Prior to the 2001 tax cut, the richest 1 percent of households, making an average annual income just above $1 million, paid 42 percent of their income, or $431,800, in taxes to all levels of government. Under current law, they would pay 36.1 percent, or $371,200, in 2010 (see chart). Under current law, the rate would jump back up to 42 percent the following year.
But if the tax cuts are made permanent, these wealthy individuals would pay 33.3 percent or $342,600 in taxes. That would not be much more than those who are somewhat less affluent but still rank in the top 40 percent of incomes.
Not everyone agrees with the analysis. Roach's model is "completely wrong on the way the world works," says Daniel Mitchell, an economist with the conservative Heritage Foundation. It fails to take into account of the positive impact tax cuts have on the economy, he argues. Generally, the rich have more money left over after living expenditures to invest in business - and thus create jobs - than do the middle class.

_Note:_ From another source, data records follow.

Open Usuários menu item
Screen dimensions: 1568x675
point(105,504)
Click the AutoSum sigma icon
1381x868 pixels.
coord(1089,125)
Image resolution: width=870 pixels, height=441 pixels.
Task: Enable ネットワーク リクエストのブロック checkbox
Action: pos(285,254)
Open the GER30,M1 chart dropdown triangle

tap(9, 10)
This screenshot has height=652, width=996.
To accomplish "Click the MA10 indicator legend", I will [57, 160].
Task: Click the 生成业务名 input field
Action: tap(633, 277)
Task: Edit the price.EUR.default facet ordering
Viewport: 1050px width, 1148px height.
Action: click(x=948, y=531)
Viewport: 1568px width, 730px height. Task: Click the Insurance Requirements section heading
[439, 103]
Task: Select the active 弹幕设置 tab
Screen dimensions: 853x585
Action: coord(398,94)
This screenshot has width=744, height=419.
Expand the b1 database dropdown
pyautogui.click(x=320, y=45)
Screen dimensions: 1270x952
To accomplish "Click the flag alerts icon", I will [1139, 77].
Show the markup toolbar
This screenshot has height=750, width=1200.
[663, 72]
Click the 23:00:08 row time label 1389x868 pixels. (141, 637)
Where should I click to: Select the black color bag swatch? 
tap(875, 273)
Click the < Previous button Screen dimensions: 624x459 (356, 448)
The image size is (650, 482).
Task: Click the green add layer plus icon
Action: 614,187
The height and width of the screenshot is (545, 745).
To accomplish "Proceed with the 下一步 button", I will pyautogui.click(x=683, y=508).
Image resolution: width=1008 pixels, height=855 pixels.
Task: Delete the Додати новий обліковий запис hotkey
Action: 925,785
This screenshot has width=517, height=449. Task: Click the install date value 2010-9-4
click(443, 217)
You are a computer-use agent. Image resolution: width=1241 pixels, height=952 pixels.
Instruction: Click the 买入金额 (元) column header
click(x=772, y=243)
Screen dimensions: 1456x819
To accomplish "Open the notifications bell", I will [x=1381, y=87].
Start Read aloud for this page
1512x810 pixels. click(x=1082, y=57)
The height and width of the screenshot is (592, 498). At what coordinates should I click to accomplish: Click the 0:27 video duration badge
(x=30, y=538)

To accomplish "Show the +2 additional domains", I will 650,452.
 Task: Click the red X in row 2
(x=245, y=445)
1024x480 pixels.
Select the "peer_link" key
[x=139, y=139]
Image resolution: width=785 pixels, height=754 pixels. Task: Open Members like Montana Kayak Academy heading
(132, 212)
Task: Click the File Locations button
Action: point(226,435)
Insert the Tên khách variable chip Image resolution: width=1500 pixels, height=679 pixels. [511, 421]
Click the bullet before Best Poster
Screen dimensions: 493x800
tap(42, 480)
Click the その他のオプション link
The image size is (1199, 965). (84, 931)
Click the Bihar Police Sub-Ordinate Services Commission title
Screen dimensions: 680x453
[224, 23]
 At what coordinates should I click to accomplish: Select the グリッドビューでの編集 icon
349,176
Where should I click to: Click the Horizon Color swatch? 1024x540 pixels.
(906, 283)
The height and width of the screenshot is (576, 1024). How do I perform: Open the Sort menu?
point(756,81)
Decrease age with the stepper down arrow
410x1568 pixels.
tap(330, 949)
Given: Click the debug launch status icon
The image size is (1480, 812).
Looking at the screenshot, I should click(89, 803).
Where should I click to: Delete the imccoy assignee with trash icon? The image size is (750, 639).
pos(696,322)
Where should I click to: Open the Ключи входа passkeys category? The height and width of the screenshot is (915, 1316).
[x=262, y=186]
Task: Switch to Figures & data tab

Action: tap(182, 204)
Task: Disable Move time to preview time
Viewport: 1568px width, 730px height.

So if the nation wants to encourage growth, flat-tax proponents argue, it shouldn't impose extra taxes on those funds.
On the other side, some Democratic presidential candidates are pushing to restore the progressivity of the system. They advocate eliminating the Bush tax cuts for the rich to free up federal revenues for additional public services, such as more comprehensive healthcare. Or the extra revenue could lower taxes for those with lower incomes.
The amounts involved are significant, according to Roach. Suppose the tax cuts for the top 1 percent were eliminated and the additional revenues rebated equally to the other 99 percent of taxpayers. Under current law, each household would get an extra $613.
"Note that these checks could be provided every year," varying slightly with the status of the economy, Roach says.
Roach has another calculation: If the tax cuts for the top 1 percent were eliminated and those additional revenues were distributed to the bottom 20 percent of households - those with an average income of $9,400, these low- income families would receive a check of $3,032 in 2010.
Of course, the American tax system changes over the years as Congress and state legislatures pass new laws. At the moment, though, the changes under consideration - a corporate tax cut and a new tax-advantaged savings plan - would provide more benefits to the well-to-do than those with lower incomes.